Today was awful. Not sure what about it, but I was climbing the walls all day.

Remarkably, alcohol is one of the few things that makes the craving go away, which I never would have thought possible. That's, uh, not a viable substitute, unfortunately. And weirdly enough, real cigarette smoke smells intoxicating to me, but people and things that smell like cigarettes are repulsive. And it's not so much that I want a cigarette--as in lighting and inhaling a cylindrical piece of paper stuffed with tobacco--just that I want the squirrely, climb the walls, chew on a fence post, smash my nutsack with a croquet mallet feeling to go away.
 
You could look for one of those climbing facilities geared toward rock climbers and get your exercise while climbing the walls.

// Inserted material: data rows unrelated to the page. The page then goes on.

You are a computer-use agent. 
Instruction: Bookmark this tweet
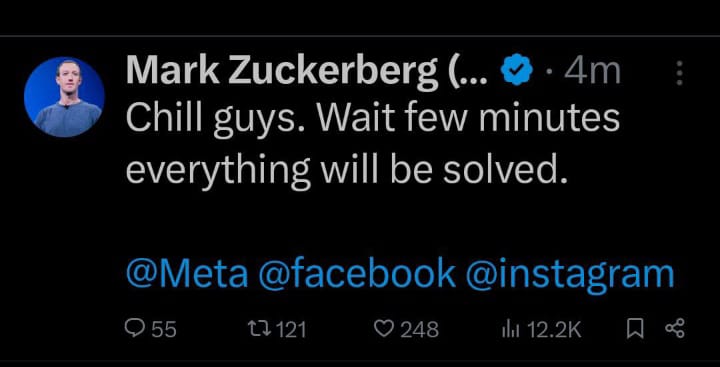635,329
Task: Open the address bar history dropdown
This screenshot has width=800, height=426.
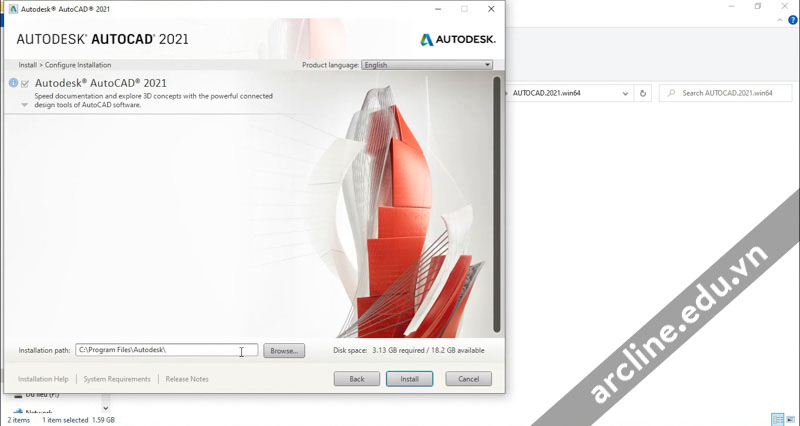Action: click(x=625, y=93)
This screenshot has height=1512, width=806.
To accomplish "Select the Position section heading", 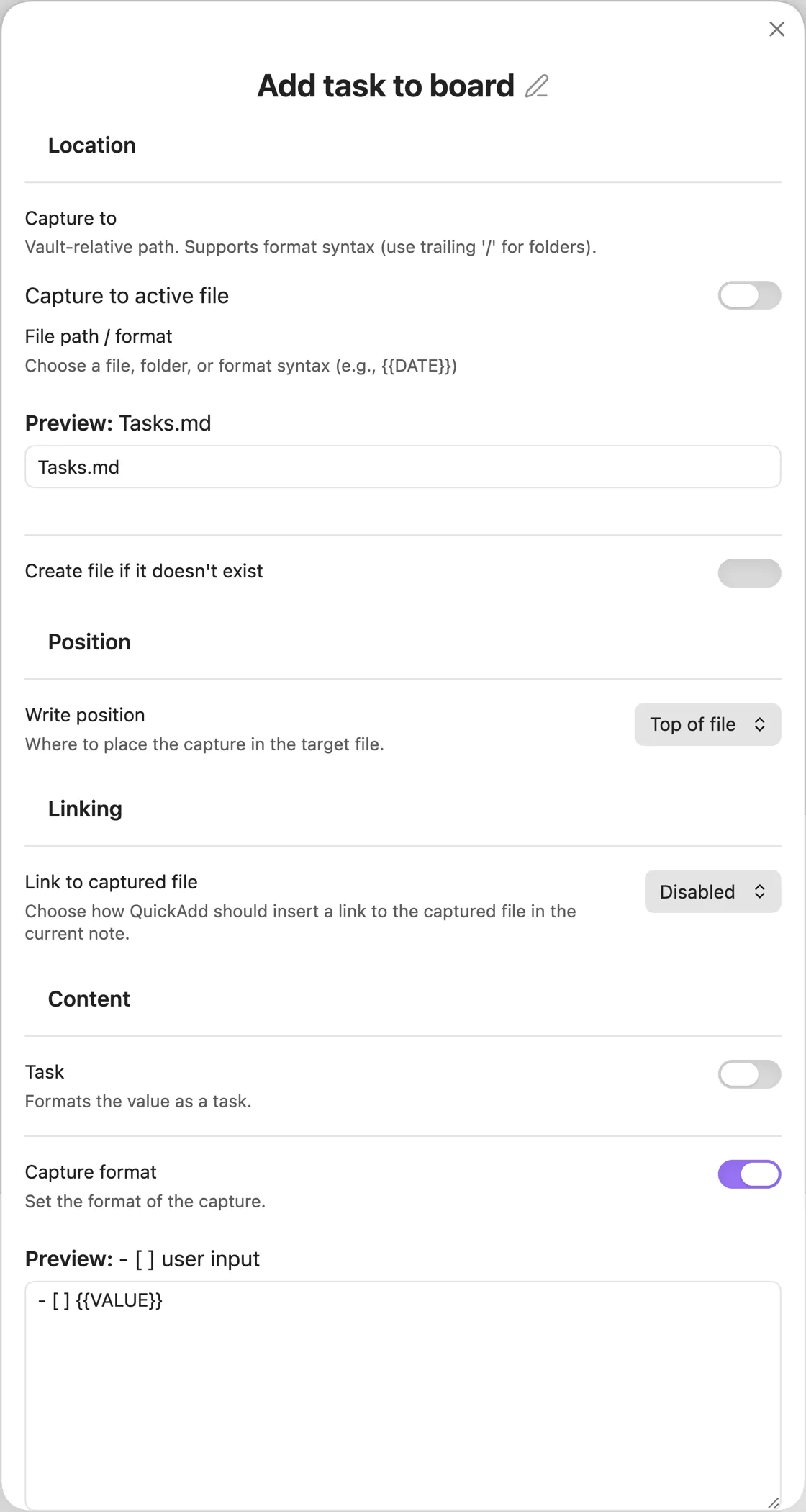I will pos(89,642).
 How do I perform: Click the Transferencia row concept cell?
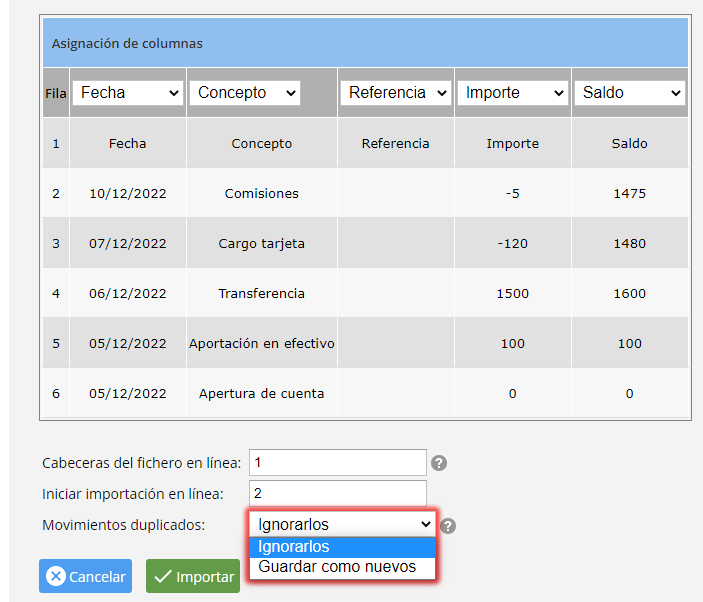(261, 293)
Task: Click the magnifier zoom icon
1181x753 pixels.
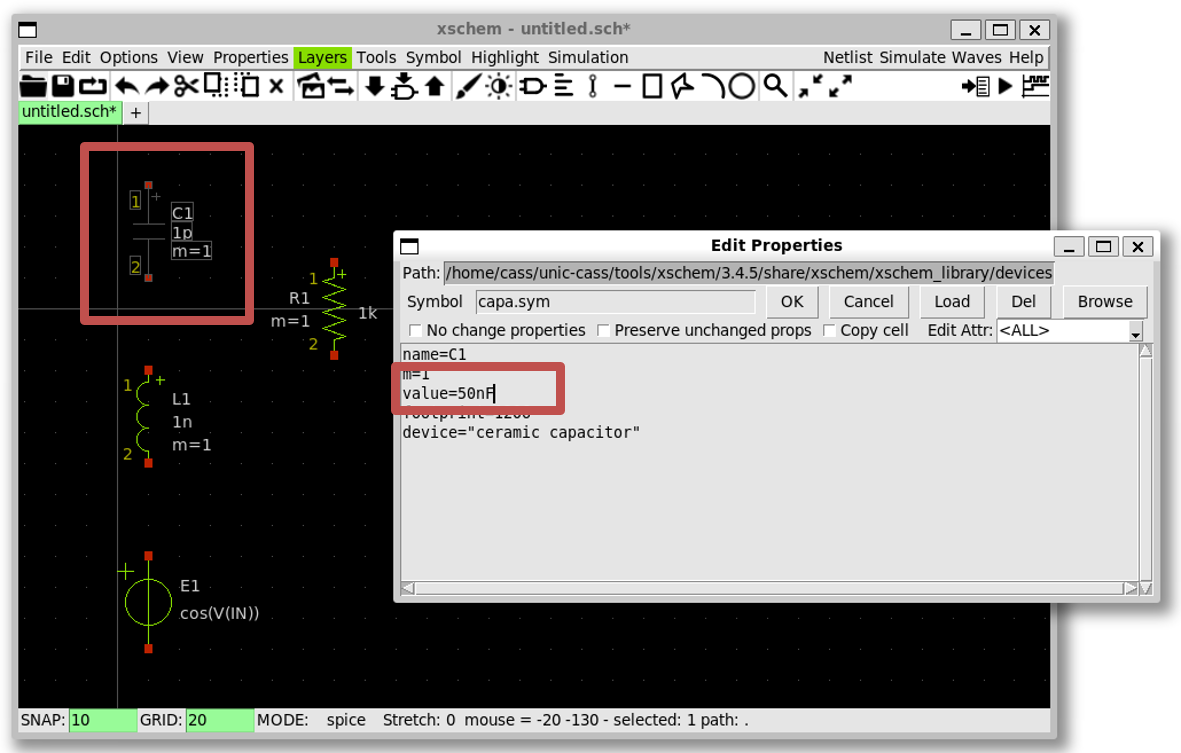Action: (775, 86)
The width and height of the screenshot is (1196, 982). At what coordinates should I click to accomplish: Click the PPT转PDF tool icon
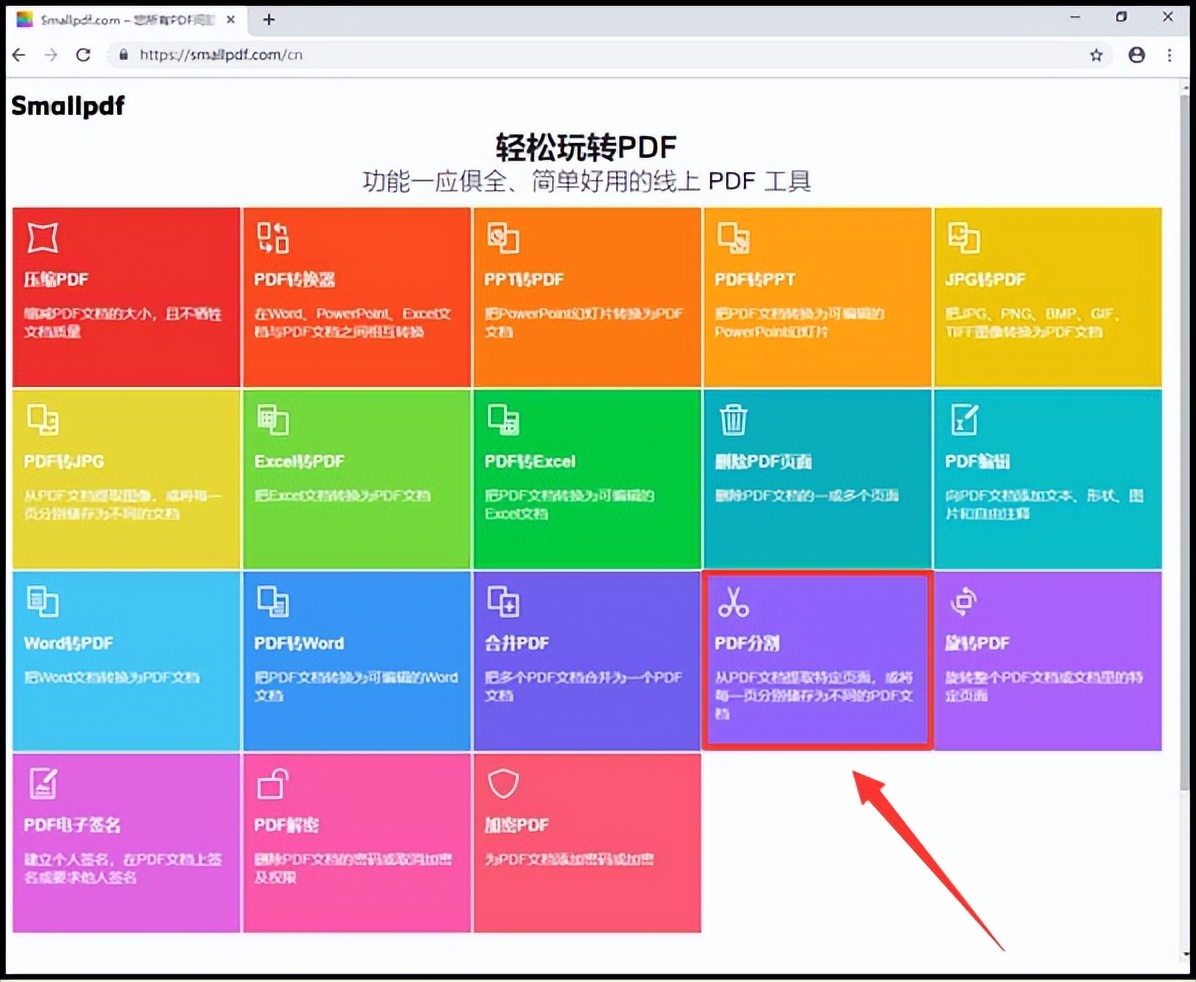tap(502, 239)
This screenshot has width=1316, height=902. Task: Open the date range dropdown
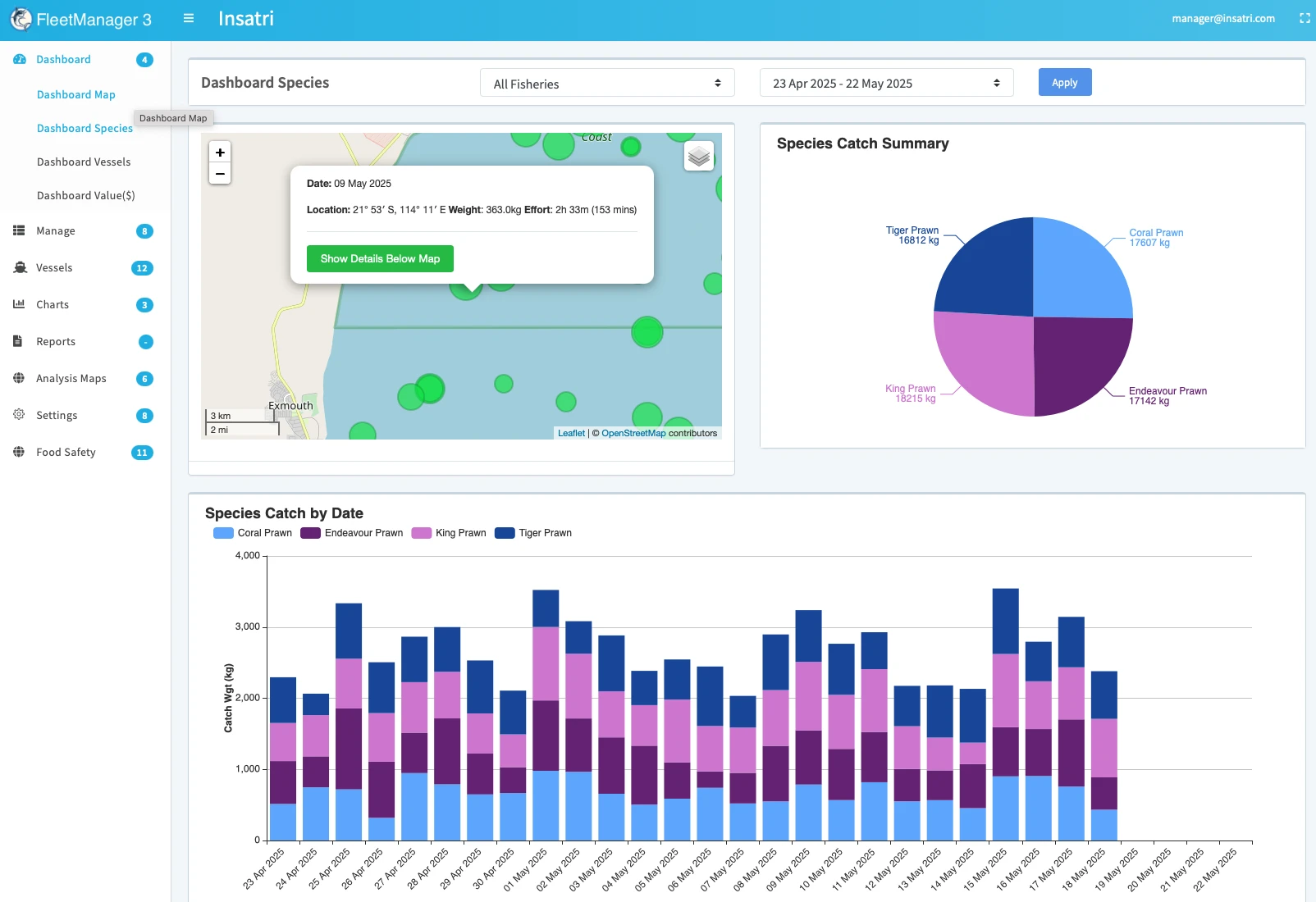click(886, 84)
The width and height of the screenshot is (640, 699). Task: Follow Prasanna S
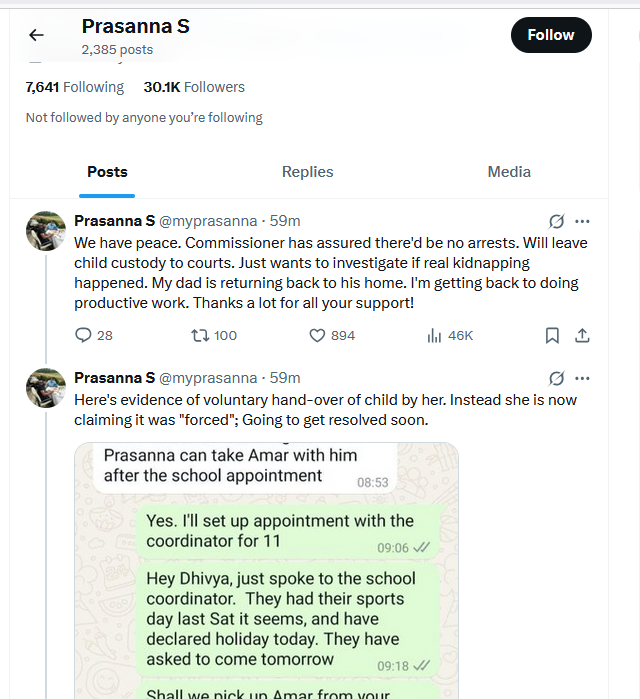click(x=551, y=35)
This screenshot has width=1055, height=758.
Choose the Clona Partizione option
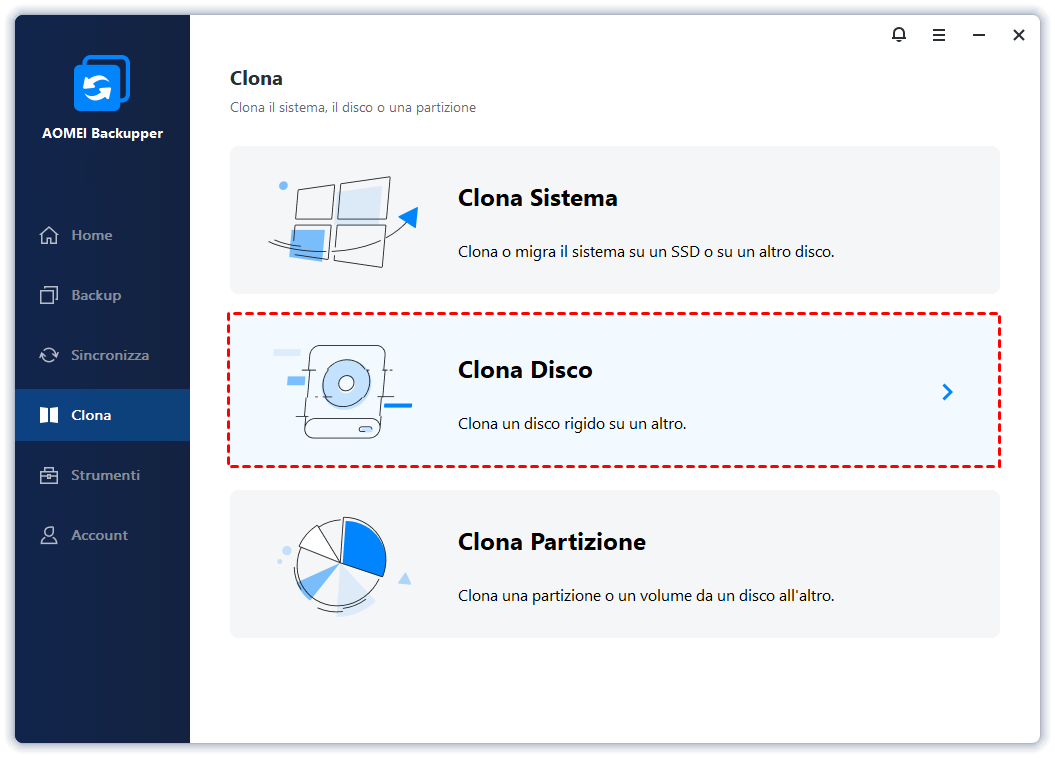click(614, 564)
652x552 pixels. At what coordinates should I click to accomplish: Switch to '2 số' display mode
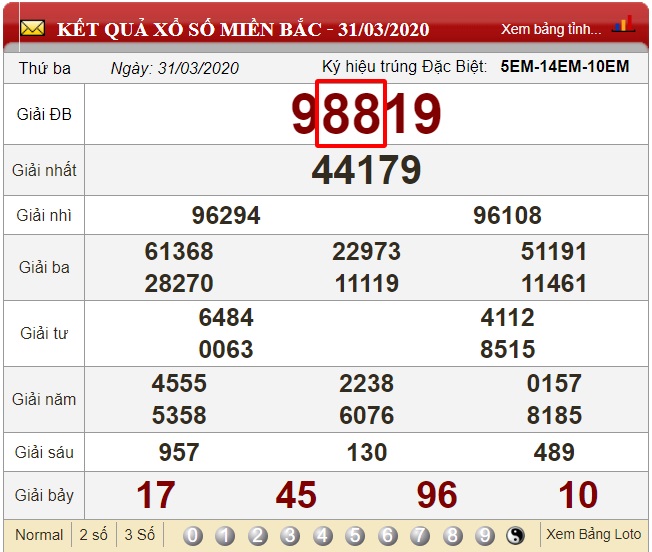pyautogui.click(x=94, y=535)
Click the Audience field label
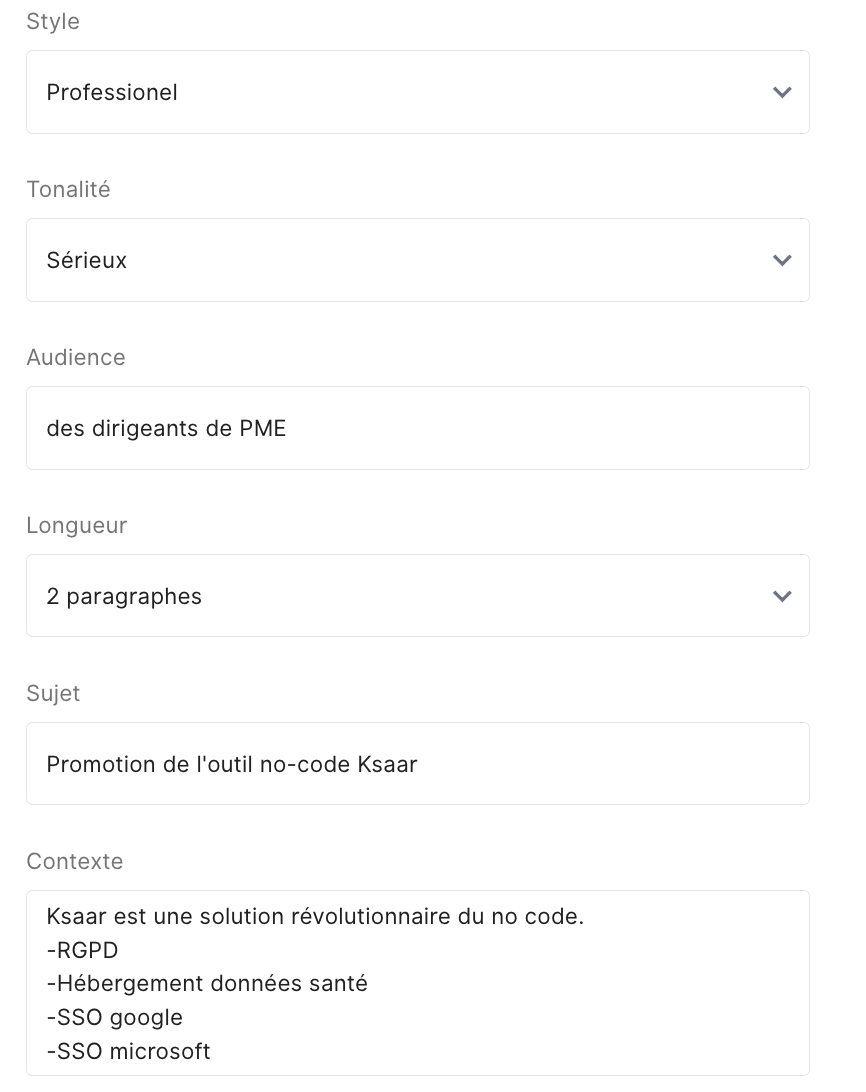Screen dimensions: 866x1092 coord(76,357)
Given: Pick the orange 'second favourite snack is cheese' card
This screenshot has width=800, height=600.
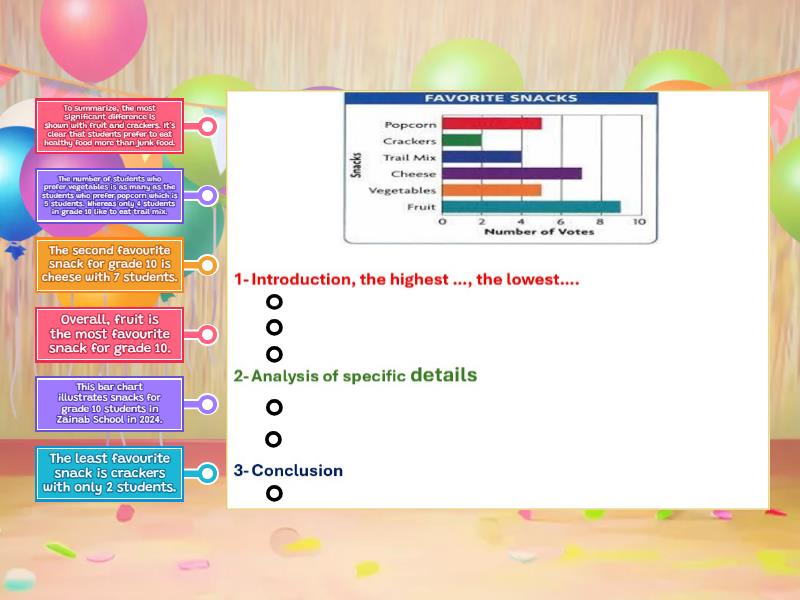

Smashing your nutsack with a croquet mallet will undoubtedly cause everything to go away for a few minutes, but it does seem kinda extreme.
 
Today was awful. Not sure what about it, but I was climbing the walls all day.

Remarkably, alcohol is one of the few things that makes the craving go away, which I never would have thought possible. That's, uh, not a viable substitute, unfortunately. And weirdly enough, real cigarette smoke smells intoxicating to me, but people and things that smell like cigarettes are repulsive. And it's not so much that I want a cigarette--as in lighting and inhaling a cylindrical piece of paper stuffed with tobacco--just that I want the squirrely, climb the walls, chew on a fence post, smash my nutsack with a croquet mallet feeling to go away.

Kind of the same. The idea of smoking is appealing, but the thought of actually doing it is repulsive. I wanted to smoke, so I was looking through online menus to see what was available, but the thought of putting one into my mouth, lighting it and inhaling felt disgusting, so I didn't. But the stress of today really got in the way.

It is fading over time though. I think you're about a week behind me, so give it a couple more weeks, hopefully it'll be a lot easier to say "meh" by then. No need to ruin a perfectly good croquet mallet.
 
Kind of the same. The idea of smoking is appealing, but the thought of actually doing it is repulsive. I wanted to smoke, so I was looking through online menus to see what was available, but the thought of putting one into my mouth, lighting it and inhaling felt disgusting, so I didn't. But the stress of today really got in the way.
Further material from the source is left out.